TASK TO COMPLETE.
Here is the listing. Report each line in it that contains the string "computer".

DATA FOR REVIEW.
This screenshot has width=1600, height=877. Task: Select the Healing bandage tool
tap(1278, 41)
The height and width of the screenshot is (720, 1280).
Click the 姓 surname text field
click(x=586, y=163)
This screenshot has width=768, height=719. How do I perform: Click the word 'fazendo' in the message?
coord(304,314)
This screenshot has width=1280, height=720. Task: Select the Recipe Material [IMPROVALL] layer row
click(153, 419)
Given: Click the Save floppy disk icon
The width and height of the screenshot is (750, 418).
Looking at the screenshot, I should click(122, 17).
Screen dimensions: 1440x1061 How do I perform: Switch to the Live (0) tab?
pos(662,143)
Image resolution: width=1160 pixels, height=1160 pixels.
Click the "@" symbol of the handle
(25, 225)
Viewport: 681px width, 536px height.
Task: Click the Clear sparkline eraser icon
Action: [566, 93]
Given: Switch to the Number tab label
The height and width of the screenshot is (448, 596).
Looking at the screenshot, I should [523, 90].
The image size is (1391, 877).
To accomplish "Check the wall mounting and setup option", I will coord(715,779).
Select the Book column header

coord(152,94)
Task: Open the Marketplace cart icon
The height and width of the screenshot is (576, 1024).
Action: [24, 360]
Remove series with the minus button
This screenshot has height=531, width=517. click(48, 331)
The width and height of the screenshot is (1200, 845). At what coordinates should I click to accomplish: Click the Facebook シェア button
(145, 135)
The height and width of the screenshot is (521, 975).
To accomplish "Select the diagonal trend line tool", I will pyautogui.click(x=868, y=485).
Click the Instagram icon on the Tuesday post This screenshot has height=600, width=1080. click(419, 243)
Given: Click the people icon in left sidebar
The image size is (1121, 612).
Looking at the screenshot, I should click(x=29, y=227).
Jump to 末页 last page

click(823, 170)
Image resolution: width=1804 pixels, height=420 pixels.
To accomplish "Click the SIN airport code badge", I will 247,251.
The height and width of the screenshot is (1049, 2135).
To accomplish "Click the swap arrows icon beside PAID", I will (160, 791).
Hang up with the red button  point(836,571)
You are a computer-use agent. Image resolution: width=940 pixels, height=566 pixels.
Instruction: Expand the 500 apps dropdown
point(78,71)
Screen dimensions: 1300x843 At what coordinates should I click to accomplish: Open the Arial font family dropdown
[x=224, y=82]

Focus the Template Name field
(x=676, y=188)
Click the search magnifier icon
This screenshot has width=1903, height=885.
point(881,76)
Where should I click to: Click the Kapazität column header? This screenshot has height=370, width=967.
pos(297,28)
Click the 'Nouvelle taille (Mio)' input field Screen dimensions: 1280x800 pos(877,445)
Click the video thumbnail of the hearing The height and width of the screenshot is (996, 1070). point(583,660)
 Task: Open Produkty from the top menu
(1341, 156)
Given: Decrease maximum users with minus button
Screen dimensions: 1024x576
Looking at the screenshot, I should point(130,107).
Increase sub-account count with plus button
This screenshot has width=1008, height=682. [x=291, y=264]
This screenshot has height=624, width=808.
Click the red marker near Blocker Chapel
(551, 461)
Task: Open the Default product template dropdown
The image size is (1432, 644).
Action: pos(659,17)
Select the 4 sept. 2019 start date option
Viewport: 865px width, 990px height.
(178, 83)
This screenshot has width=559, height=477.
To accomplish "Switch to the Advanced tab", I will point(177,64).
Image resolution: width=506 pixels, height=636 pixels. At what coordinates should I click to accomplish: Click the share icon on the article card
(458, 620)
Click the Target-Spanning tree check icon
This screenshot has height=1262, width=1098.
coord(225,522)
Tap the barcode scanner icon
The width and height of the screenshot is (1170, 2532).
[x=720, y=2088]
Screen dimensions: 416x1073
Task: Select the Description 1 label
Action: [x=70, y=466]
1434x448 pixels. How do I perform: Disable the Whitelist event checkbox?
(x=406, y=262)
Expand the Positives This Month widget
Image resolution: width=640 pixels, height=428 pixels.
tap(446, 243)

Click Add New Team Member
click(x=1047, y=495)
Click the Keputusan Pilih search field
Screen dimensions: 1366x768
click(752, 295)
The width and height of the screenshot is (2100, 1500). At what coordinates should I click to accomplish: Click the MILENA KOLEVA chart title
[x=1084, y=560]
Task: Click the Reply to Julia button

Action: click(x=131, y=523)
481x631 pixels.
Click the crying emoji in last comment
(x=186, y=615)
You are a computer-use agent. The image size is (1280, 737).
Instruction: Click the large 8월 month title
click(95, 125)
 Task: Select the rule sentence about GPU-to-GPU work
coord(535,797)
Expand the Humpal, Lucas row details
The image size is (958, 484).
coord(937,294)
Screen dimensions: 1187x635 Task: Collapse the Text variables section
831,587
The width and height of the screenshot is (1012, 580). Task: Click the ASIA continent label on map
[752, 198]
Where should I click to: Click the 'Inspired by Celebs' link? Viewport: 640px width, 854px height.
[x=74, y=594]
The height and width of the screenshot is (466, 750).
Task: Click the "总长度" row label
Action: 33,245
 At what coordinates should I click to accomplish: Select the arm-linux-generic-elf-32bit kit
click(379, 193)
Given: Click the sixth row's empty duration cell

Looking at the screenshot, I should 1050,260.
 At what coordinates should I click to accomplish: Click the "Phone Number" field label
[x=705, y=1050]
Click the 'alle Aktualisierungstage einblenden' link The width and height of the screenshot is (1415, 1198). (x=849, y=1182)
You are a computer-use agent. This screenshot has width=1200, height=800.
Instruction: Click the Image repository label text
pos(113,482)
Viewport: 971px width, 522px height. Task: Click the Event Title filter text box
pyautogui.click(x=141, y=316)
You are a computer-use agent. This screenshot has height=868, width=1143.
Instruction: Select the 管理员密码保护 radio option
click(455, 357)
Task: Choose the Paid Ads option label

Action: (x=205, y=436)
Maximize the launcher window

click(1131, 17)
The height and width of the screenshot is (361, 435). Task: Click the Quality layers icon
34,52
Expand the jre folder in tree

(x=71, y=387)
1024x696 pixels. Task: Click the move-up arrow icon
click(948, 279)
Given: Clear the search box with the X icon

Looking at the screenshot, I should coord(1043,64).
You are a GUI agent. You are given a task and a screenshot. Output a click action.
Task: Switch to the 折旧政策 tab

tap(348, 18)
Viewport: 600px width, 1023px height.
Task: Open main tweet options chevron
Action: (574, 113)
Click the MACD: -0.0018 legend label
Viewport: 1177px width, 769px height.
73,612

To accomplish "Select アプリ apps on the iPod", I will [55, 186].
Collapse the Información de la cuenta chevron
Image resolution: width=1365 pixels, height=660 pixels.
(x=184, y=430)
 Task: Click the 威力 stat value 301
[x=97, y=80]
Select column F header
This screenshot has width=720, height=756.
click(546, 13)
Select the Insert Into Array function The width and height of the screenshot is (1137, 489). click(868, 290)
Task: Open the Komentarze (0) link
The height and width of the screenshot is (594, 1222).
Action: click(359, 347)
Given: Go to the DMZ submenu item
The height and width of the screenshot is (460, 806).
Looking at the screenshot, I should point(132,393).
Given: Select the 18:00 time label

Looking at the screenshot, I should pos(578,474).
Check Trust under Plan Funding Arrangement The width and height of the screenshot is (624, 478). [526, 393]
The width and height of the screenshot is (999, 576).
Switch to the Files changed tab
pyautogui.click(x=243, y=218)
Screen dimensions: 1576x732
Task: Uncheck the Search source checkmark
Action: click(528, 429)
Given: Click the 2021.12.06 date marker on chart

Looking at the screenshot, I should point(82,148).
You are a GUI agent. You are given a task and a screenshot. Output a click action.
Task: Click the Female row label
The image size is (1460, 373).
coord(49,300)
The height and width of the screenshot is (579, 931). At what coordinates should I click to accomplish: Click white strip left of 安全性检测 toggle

YOUR RESPONSE.
You are a computer-use agent. Image resolution: width=940 pixels, height=566 pixels.
You are a computer-use agent. The image size is (1280, 737).
You are a computer-use agent. This screenshot has width=1200, height=800.
You are a computer-use agent. This screenshot has height=868, width=1143.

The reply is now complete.